REPUBLIKA.CO.ID, JAKARTA – Orang yang arif dan bijaksana memiliki ciri khusus, terutama saat mereka sedang berhadapan dengan Allah SWT dalam doa.
Ibnu Athaillah dalam kitab Al Hikam mengatakan:
ربما استحيى العارف أن يرفع حاجته إلى مولاه اكتفاء بمشيئته فكيف لا يستحيي أن يرفعها إلى خليقته
“Rubbama istahyal-aarifu an ya’fa'a haajaatahu ila maulahu iktifaa-an bimasyiatihi fakayfa laa yastahyi an yarfa’aha ila khaaliqatihi?”
Yang artinya, “Adakalanya seorang arif merasa malu untuk menyampaikan kebutuhannya kepada Allah karena merasa cukup dengan kehendak Allah atasnya. Lalu bagaimana mungkin seorang arif itu mengungkapkan kebutuhannya pada sesama makhluk?”
Ibnu Athaillah menjelaskan, orang yang arif tidak akan meminta sesuatu pun dari Allah karena telah merasa cukup atas kehendak-Nya atas dirinya.
Dalam hal ini, ulama tasawuf Asy-Syadzili pernah berkata, “Keluarkan semua makhluk dari hatimu dan kuatkan asamu terhadap Tuhanmu agar Dia memberimu selain apa yang telah ditentukan-Nya untukmu."

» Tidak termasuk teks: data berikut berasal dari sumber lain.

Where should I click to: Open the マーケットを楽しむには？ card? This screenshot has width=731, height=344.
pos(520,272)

Meminta kepada Allah SWT saja seorang arif malu, apalagi meminta dan mengungkapkan kebutuhannya kepada sesama makhluk. Ia tidak akan meminta kepada makhluk dan tidak mengadukan kebutuhannya kepada mereka karena para makhluk miskin dan membutuhkan.

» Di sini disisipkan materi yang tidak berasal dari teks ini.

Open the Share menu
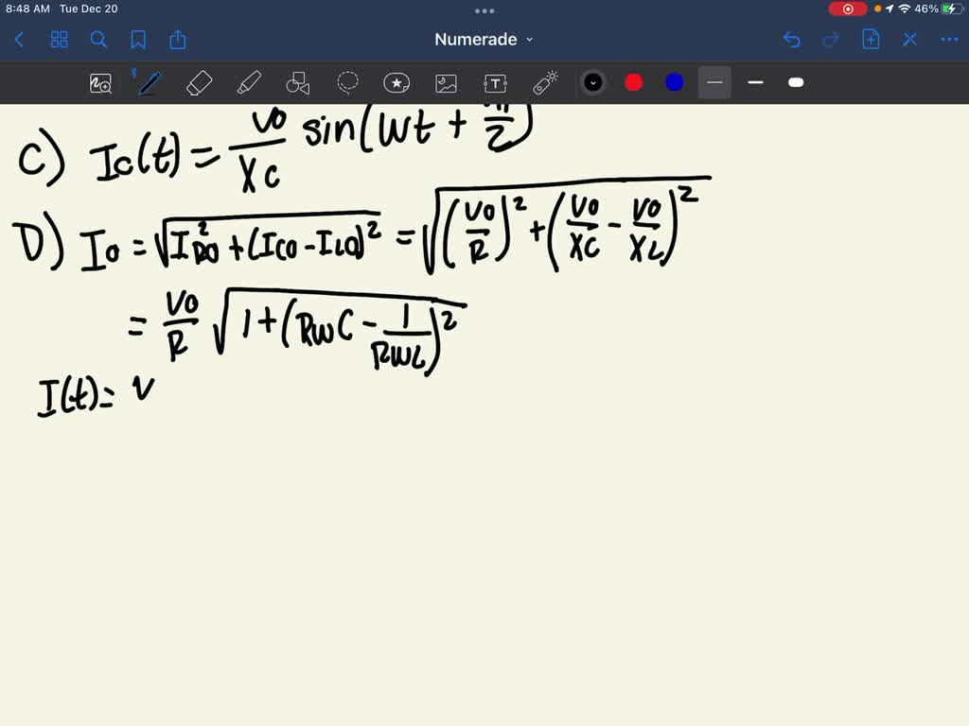 (178, 40)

Oleh sebab itu seorang arif akan menjauhkan tekadnya dari makhluk dan tidak pernah meminta kepada mereka apapun yang ia butuhkan. Sebab itulah, Ibnu Athaillah berpesan, janganlah kita seharusnya mengotori iman dengan ketamakan terhadap makhluk dan jangan bersandar kecuali hanya kepada Allah SWT.